Opinion
No. 44252-0-I.
Filed: July 16, 2001. DO NOT CITE. SEE RAP 10.4(h). UNPUBLISHED OPINION.
Appeal from Superior Court of King County, Docket No: 98-1-05310-7, Judgment or order under review, Date filed: 01/29/1999.
Counsel for Appellant(s), Nielsen Broman Associates Pllc, 810 Third Avenue, 320 Central Building, Seattle, WA 98104.
Christopher Gibson, Nielsen Broman Assoc. Pllc, 810 3rd Ave Ste 320, Seattle, WA 98104.
Counsel for Respondent(s), Prosecuting Atty King County, King County Prosecutor/Appellate Unit, 1850 Key Tower, 700 Fifth Avenue, Seattle, WA 98104.
Endel R. Kolde, Criminal Div. Rm W554, 516 3rd Ave, Seattle, WA 98104-2312.
Andrea Altheimer found her former boyfriend and another woman together in a car. She assaulted them and forced the woman to drive off with her. She appeals the resulting convictions, arguing that evidence was improperly admitted, the assault and unlawful imprisonment constituted same criminal conduct, and that in determining her sentence, the sentencing court erred by failing to engage in same criminal conduct analysis of 1995 offenses sentenced concurrently. The latter point is conceded, and we remand for the required determination. We otherwise affirm.

- **RECORD SET**
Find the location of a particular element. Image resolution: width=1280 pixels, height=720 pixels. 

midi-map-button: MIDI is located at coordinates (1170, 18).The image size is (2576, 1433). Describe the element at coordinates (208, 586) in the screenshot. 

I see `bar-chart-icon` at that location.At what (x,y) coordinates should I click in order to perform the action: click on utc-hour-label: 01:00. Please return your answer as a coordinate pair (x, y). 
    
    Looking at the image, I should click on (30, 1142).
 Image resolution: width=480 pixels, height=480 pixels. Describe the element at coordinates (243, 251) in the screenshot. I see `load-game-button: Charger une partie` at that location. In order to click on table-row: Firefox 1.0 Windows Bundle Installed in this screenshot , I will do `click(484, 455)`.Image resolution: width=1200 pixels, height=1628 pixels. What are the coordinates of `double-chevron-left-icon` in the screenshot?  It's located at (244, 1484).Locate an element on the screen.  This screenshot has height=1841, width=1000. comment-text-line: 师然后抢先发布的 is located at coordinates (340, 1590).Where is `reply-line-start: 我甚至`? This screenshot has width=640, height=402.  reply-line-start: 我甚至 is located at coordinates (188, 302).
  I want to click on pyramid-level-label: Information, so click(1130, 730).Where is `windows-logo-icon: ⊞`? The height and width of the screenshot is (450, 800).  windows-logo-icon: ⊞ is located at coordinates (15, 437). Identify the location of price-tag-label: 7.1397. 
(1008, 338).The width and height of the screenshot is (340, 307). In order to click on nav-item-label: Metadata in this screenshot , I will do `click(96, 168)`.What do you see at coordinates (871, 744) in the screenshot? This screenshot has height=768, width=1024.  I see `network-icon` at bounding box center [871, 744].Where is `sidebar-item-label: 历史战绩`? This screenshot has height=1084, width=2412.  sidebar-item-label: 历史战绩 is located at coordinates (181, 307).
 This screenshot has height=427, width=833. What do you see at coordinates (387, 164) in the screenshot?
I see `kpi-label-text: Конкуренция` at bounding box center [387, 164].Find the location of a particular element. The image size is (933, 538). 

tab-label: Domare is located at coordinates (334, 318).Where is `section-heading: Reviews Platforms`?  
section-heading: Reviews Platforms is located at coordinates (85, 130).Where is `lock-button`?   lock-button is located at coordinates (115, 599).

- **WHAT THE TASK REQUIRES**
Condense the court opinion's paragraph beginning "Andrea Altheimer found her former boyfriend" into a short bulleted list that keeps its main facts. The lines have no connection to the court opinion.

- **ANSWER BOX**
- Altheimer found her former boyfriend with another woman in a car, assaulted both, and forced the woman to drive off with her.
- She appeals her convictions on three grounds:
  - Evidence was improperly admitted.
  - The assault and unlawful imprisonment were the same criminal conduct.
  - At sentencing, the court failed to do a same criminal conduct analysis of 1995 offenses sentenced concurrently.
- The third point is conceded, so the case is remanded for that determination. Everything else is affirmed.